Source excerpt:
Once the walker 112 transitions through the example BDD 500 to the
final true state 520, the resulting bit combinations produce a
binary number representing a character that comports to the regular
expression. As can be appreciated, the bit combination may comport
to any form of encoding, as the techniques herein may generate
arbitrary bit vectors. In one example encoding method, techniques
herein may create bit combinations that form ASCII characters. In a
specific example, the letter `A` having the binary code of 01000001
can be generated by walking the example BDD 500. Specifically, a
node with the label k is the k'th bit, e.g., in `A` bit 7 is 0, bit
6 is 1, bits 5 through 1 are 0, and bit 0 is 1. After bit 6 being
assigned the value 1, for the choice of bit 5 being 0, the
structure of the BDD is the same as if bit 5 is 1. Thus, the
transition 550 corresponds to choosing 2 bits, the first of which
is 1 and the second bit is either 0 or 1 with a 50/50
probability.
[0066] As also summarized above, embodiments utilizing BDDs may
also be used to calculate the probability data associated with the
associated SFA. Thus, in such embodiments, the above described
process for calculating the probabilities of the example BDD 500
may be used to generate probability data for the associated SFA,
which in this example is SFA 450.

Given task:
Write the next few sentences of the passage on walking a binary decision diagram to generate characters that match a regular expression, starting right after its final sentence.

Record set:
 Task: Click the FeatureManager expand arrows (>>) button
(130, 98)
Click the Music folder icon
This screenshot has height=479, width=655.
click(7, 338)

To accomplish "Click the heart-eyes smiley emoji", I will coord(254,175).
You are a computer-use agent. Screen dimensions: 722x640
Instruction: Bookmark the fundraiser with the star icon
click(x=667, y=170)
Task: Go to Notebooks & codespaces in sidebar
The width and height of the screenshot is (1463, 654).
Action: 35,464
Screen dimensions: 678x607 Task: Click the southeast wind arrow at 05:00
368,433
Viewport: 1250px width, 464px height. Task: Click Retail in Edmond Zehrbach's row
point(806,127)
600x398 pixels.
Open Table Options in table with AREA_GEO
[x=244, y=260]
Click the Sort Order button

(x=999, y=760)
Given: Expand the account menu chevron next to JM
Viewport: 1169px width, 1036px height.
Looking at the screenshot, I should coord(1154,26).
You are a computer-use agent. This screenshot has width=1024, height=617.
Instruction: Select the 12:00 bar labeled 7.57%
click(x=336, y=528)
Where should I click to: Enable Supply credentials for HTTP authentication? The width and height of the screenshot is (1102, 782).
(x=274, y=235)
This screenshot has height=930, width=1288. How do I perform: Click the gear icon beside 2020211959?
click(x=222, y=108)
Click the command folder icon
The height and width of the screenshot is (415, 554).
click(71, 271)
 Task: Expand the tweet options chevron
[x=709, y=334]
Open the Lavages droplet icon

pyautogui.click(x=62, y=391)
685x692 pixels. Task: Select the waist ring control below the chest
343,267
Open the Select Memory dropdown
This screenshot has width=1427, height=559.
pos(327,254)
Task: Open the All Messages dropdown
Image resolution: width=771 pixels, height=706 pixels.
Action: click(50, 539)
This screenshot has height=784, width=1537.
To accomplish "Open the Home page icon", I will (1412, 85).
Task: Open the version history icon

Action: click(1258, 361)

Reply to the task:
[0067] By selecting state transitions using the calculated
probabilities, in the SFA and optionally, the BDD, it can be
appreciated that techniques described herein generate a uniformly
random password or string that conforms to the given regular
expressions. As can be appreciated, when multiple passwords are
generated using the same SFA and the same corresponding BDDs, the
associated probability data creates a balance between the different
routes in each diagram to mitigate the common problem of biasing a
string or password toward certain characters or groups of
characters.
[0068] As summarized above, techniques for minimizing a SFA are
provided herein. With reference to FIGS. 6 and 7A-7E, the following
section describes a routine 600 for minimizing an example SFA 700.
In summary, the routine 600 utilizes over-approximation techniques
to minimize the example SFA 700. As described in more detail below,
the techniques for minimizing the SFA include a selection of a set
of states for various partitions. The partitions are refined based
on predicates of the states selected for individual partitions.
Once the partitions are created, the states of individual
partitions are unionized to formulate states and state transitions
of a minimized SFA.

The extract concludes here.